Really sharp breakdown, and the framing of "a self-improving loop without a gate is a self-deceiving loop" is exactly right. That's one of the hardest problems to get correct in this space.

On the held-out eval set: You've put your finger on the most critical invariant in the system. In AgentForge, the Gatekeeper (agentforge-gatekeeper) always gates on a separate eval set that the Optimizer never sees during the patch step. The Optimizer (agentforge-optimizer) runs candidate variants against a quick-eval 25-scenario subset - but the final promotion gate fires against the full held-out run database. These are enforced as separate database entries via the migration-tracked PostgreSQL schema (migrations/010_opt_tracking.sql), and the opt_best_agent_id on the parent run record tracks lineage so you can always trace which candidate beat which baseline on what data slice.

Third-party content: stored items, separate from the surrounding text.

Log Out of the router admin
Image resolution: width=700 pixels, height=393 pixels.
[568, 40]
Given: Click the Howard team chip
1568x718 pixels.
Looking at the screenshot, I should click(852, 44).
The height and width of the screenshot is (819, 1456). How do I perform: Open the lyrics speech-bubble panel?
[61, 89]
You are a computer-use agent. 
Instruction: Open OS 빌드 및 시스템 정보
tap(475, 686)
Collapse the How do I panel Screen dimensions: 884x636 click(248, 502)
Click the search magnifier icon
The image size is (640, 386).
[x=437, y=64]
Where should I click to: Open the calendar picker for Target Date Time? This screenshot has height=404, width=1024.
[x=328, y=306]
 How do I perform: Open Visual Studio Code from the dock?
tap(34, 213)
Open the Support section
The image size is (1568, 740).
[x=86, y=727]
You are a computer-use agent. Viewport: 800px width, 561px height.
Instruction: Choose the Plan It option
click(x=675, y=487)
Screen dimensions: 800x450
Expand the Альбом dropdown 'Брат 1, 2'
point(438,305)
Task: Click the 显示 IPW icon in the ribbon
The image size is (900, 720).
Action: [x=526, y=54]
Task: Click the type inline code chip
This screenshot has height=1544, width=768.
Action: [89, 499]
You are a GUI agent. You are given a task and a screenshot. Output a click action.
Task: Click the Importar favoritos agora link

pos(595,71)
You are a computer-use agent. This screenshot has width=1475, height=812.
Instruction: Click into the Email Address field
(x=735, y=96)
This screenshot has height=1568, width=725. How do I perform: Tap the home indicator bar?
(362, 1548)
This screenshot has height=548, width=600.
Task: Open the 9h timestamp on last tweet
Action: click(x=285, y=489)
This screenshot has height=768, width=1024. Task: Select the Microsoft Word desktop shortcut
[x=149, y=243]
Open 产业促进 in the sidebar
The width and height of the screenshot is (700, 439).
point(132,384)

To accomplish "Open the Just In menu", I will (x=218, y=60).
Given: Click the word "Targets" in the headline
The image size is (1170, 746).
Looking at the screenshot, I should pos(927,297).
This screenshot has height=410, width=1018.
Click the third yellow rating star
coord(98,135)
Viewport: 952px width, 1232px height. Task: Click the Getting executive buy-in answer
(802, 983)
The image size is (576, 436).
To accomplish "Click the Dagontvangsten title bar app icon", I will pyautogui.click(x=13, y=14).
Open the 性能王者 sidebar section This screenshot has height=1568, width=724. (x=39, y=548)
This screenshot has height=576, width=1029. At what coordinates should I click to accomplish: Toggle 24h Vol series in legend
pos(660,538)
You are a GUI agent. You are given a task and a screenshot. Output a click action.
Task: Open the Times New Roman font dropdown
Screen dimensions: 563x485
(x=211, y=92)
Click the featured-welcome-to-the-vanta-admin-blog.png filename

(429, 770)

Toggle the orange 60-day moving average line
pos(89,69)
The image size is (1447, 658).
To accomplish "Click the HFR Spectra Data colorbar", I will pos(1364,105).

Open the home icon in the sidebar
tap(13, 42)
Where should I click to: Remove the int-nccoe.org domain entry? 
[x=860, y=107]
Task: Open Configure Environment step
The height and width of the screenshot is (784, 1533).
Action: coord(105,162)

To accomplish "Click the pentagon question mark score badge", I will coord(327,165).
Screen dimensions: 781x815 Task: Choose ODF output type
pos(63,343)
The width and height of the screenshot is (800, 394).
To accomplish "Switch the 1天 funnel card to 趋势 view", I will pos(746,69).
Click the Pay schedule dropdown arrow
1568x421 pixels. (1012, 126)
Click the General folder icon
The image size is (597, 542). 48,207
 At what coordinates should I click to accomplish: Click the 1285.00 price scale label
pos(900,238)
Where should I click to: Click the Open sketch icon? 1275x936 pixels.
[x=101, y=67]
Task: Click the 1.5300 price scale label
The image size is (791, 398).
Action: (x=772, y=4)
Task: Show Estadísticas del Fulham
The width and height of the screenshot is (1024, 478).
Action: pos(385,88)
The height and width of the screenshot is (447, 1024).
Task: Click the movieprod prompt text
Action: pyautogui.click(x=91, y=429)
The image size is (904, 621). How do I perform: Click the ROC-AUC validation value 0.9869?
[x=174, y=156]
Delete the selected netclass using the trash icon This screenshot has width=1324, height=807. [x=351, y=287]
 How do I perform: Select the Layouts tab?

On preventing overfitting to the failure cluster: here's how the loop guards against it currently:

Mixed scenario composition at promotion time - The Scenario Generator (agentforge-scenarios) always produces a blend: 50% schema-derived, 30% adversarial, 20% domain-seeded. The Optimizer only sees the failure cluster subset to generate patches, but the Gatekeeper re-evaluates against the full distribution. If a prompt patch just memorizes the failure cluster, it'll fail the broader adversarial and schema-derived scenarios at the gate.

Three-gate promotion logic - The Gatekeeper applies: a Score Gate (+3% improvement over champion), a Regression Gate (≥99% pass on previously passing scenarios), and a Stability Gate (evaluated across 3 random seeds). The Regression Gate is the direct overfitting stopper - a patch that cherry-picks known failure modes, while regressing on previously passing scenarios will fail this gate.

auto_optimize with convergence termination - The loop terminates on converged / no_improvement / max_iterations rather than running unbounded. Each round, a candidate must improve by >1 percentage point on the subset to even be saved as a candidate. This prevents noisy hill-climbing from accumulating.

What's still an open problem (and where you're right to push): The eval set mutation risk - if you keep adding new scenarios derived from failure clusters back into the main eval pool, the gate can slowly drift toward optimizing the scorer. The current approach keeps the failure cluster as an input to the Optimizer only, not as a feedback signal to grow the eval set. A more principled future direction (on the roadmap) is a locked benchmark set akin to agentforge-benchmarks that's never touched by the improvement loop - similar to how GAIA/AgentBench are used as held-out evals.